> _WHAT IS REQUIRED_
Go through the entries below and print, exactly, the lines starting at the one with "Add post (1463, 208)" and ending at the one with "[previous] (514, 16)", keeping both ends and no others.

> _Extracted data entries_
▽
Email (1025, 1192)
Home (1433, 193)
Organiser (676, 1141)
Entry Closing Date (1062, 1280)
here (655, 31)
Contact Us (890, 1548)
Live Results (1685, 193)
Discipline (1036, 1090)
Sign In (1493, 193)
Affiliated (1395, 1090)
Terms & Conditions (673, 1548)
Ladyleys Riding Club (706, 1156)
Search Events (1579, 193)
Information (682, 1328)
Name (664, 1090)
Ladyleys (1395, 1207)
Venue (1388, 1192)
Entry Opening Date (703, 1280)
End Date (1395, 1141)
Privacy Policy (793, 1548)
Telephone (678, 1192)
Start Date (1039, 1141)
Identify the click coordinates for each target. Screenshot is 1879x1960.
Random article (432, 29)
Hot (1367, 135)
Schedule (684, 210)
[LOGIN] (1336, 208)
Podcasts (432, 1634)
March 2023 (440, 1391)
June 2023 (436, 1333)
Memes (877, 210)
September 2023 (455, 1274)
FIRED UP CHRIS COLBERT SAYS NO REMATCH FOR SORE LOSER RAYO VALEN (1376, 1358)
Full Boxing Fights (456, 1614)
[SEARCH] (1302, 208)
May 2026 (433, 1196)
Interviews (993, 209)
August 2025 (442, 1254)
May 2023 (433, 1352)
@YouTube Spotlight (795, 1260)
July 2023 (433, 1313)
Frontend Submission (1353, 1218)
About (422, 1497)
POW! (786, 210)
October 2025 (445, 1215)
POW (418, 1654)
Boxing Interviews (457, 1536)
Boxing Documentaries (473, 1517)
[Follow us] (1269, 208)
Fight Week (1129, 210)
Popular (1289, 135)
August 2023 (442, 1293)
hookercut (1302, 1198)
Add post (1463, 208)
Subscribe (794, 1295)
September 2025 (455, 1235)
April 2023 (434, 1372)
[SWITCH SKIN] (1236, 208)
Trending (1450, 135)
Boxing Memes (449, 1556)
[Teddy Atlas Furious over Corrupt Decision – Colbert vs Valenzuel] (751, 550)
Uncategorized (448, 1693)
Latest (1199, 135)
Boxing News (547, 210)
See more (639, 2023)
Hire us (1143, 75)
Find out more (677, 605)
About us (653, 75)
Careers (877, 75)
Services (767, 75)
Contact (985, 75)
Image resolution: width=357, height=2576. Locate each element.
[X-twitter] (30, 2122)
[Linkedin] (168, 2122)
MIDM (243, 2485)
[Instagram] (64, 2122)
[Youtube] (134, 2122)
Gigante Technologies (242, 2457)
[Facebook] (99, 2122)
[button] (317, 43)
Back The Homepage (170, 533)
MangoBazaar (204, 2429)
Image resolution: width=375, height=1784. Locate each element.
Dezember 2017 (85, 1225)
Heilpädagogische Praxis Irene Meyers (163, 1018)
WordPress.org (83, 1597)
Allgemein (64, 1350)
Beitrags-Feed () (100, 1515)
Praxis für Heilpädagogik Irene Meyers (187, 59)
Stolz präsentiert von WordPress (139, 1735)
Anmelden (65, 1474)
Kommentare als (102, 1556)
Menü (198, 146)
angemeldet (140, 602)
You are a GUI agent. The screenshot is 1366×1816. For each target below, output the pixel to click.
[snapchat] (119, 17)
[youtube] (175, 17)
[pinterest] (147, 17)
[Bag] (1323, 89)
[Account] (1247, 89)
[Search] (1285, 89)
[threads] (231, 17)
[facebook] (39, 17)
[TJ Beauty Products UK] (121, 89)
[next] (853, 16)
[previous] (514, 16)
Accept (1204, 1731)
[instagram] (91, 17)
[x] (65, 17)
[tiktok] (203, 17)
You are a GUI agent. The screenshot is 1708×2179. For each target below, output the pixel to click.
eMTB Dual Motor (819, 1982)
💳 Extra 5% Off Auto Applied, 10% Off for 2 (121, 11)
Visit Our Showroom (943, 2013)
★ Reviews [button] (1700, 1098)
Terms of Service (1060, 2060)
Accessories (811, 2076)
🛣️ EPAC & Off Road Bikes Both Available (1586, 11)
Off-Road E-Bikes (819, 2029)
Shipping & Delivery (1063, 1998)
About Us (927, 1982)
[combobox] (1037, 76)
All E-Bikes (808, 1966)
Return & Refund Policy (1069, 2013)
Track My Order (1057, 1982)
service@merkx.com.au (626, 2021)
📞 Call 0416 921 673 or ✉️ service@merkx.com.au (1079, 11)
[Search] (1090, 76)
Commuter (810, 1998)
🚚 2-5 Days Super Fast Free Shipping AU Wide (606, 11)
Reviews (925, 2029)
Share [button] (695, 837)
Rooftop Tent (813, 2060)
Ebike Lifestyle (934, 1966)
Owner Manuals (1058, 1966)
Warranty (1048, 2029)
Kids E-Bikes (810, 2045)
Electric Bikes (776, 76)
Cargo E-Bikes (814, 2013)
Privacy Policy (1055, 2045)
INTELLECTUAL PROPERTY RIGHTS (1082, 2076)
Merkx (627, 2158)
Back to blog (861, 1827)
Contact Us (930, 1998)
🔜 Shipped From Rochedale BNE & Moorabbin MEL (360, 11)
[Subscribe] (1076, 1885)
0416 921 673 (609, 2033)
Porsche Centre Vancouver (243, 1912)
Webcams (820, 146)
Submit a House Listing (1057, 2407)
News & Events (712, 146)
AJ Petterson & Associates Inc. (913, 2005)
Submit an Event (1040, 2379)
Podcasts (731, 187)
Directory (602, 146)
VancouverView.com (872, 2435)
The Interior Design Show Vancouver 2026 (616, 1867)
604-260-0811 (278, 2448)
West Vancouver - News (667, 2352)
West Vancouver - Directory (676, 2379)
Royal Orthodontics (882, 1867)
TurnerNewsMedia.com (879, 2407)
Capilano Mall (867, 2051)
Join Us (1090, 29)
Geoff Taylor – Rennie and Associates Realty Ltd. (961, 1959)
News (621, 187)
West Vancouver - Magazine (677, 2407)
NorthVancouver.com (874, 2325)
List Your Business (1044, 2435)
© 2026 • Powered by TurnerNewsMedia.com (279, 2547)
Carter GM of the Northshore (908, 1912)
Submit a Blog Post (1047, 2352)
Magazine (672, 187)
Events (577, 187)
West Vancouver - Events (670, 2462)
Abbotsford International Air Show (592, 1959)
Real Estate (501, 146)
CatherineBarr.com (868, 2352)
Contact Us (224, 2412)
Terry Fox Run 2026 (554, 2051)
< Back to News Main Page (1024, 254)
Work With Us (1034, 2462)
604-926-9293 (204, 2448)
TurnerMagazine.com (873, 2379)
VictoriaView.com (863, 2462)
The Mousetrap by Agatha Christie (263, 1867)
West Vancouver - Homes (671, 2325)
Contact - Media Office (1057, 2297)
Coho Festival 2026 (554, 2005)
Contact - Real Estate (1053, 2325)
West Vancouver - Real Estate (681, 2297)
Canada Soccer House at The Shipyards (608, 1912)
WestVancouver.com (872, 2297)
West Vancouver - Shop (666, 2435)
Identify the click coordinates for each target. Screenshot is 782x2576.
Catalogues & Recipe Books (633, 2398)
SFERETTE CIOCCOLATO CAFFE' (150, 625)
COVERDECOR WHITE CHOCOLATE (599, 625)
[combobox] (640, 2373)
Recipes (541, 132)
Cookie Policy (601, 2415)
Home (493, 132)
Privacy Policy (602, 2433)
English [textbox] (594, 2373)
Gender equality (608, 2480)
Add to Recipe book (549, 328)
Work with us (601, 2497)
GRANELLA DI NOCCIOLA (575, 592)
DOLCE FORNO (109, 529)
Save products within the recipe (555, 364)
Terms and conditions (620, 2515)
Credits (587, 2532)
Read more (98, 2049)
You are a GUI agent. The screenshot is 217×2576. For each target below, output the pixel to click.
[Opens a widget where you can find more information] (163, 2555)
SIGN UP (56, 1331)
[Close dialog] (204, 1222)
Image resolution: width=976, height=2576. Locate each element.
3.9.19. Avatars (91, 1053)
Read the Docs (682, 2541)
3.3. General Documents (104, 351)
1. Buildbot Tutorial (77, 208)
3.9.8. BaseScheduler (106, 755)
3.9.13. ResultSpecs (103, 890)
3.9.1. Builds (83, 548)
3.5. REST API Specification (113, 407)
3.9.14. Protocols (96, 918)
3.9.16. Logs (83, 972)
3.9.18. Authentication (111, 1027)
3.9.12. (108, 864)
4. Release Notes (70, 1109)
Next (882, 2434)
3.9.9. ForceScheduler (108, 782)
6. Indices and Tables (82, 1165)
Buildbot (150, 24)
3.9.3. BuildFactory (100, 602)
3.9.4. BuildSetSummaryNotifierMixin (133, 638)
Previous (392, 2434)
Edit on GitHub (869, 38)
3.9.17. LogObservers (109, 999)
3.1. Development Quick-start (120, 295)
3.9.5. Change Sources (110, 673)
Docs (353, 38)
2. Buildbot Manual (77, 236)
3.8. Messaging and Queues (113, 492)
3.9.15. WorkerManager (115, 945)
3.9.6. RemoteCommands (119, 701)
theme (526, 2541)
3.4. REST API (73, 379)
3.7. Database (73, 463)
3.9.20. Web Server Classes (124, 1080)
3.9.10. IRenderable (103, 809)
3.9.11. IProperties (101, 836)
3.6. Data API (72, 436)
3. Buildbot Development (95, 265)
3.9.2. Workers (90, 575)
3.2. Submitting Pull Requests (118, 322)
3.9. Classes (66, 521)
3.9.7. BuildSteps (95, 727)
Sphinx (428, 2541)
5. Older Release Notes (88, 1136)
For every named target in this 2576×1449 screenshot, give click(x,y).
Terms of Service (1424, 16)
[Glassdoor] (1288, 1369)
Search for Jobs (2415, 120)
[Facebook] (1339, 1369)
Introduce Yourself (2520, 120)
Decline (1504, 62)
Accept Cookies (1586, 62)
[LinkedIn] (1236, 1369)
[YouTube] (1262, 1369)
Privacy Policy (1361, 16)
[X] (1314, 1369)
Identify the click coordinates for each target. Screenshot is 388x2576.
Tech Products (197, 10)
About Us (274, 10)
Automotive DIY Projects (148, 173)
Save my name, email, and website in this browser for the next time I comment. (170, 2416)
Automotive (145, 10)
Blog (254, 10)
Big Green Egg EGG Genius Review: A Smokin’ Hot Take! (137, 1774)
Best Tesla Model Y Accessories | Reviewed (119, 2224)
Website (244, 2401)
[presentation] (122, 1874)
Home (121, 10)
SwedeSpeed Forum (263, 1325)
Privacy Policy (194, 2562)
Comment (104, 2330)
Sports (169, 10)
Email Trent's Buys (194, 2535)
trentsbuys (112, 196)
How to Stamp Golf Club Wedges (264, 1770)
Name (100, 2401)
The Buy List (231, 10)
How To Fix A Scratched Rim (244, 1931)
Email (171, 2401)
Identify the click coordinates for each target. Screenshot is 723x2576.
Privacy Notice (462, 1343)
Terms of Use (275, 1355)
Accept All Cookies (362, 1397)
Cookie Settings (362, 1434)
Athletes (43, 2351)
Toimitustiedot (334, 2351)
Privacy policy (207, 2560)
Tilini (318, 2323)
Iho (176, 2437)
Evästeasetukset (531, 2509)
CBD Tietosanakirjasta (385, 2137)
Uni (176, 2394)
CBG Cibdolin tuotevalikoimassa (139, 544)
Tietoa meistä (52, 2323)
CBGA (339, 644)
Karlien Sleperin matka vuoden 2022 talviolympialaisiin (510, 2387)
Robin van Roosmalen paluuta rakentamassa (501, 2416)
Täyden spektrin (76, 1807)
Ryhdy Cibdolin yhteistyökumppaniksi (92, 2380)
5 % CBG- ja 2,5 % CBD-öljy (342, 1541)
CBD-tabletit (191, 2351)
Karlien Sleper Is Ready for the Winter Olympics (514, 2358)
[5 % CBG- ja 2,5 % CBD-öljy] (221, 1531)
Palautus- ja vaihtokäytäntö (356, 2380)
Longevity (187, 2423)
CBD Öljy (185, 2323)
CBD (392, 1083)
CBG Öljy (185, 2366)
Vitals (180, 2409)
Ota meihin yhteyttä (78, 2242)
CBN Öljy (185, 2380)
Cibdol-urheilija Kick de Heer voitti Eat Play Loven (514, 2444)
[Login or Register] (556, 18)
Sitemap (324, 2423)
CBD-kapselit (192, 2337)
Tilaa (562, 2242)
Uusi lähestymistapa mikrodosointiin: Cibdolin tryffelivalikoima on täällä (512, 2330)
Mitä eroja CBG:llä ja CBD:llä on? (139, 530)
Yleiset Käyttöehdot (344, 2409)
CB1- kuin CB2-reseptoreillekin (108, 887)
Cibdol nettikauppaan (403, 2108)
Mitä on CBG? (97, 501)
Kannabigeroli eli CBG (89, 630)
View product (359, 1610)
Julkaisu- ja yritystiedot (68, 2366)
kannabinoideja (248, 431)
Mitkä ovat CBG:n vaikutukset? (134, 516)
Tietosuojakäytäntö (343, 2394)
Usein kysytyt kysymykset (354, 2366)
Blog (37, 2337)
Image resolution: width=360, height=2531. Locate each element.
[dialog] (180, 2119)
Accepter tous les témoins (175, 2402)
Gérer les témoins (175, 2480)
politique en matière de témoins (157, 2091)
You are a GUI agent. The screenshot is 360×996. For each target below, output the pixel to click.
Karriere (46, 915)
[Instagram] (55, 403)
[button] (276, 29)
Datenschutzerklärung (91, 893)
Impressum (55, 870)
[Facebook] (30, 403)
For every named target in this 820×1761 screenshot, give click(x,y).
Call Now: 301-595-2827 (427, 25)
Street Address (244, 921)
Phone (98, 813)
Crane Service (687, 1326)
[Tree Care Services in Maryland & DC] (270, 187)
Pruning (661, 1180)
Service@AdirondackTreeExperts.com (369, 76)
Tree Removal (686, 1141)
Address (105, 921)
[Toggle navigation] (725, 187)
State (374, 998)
△
> _RESPONSE TO THE TASK_
Add post (1463, 208)
Subscribe (794, 1295)
September 2025 (455, 1235)
April 2023 (434, 1372)
[SWITCH SKIN] (1236, 208)
Trending (1450, 135)
Boxing Memes (449, 1556)
[Teddy Atlas Furious over Corrupt Decision – Colbert vs Valenzuel] (751, 550)
Uncategorized (448, 1693)
Latest (1199, 135)
Boxing News (547, 210)
See more (639, 2023)
Hire us (1143, 75)
Find out more (677, 605)
About us (653, 75)
Careers (877, 75)
Services (767, 75)
Contact (985, 75)
Image resolution: width=357, height=2576. Locate each element.
[X-twitter] (30, 2122)
[Linkedin] (168, 2122)
MIDM (243, 2485)
[Instagram] (64, 2122)
[Youtube] (134, 2122)
Gigante Technologies (242, 2457)
[Facebook] (99, 2122)
[button] (317, 43)
Back The Homepage (170, 533)
MangoBazaar (204, 2429)
Image resolution: width=375, height=1784. Locate each element.
Dezember 2017 (85, 1225)
Heilpädagogische Praxis Irene Meyers (163, 1018)
WordPress.org (83, 1597)
Allgemein (64, 1350)
Beitrags-Feed () (100, 1515)
Praxis für Heilpädagogik Irene Meyers (187, 59)
Stolz präsentiert von WordPress (139, 1735)
Anmelden (65, 1474)
Kommentare als (102, 1556)
Menü (198, 146)
angemeldet (140, 602)
You are a GUI agent. The screenshot is 1366×1816. For each target below, output the pixel to click.
[snapchat] (119, 17)
[youtube] (175, 17)
[pinterest] (147, 17)
[Bag] (1323, 89)
[Account] (1247, 89)
[Search] (1285, 89)
[threads] (231, 17)
[facebook] (39, 17)
[TJ Beauty Products UK] (121, 89)
[next] (853, 16)
[previous] (514, 16)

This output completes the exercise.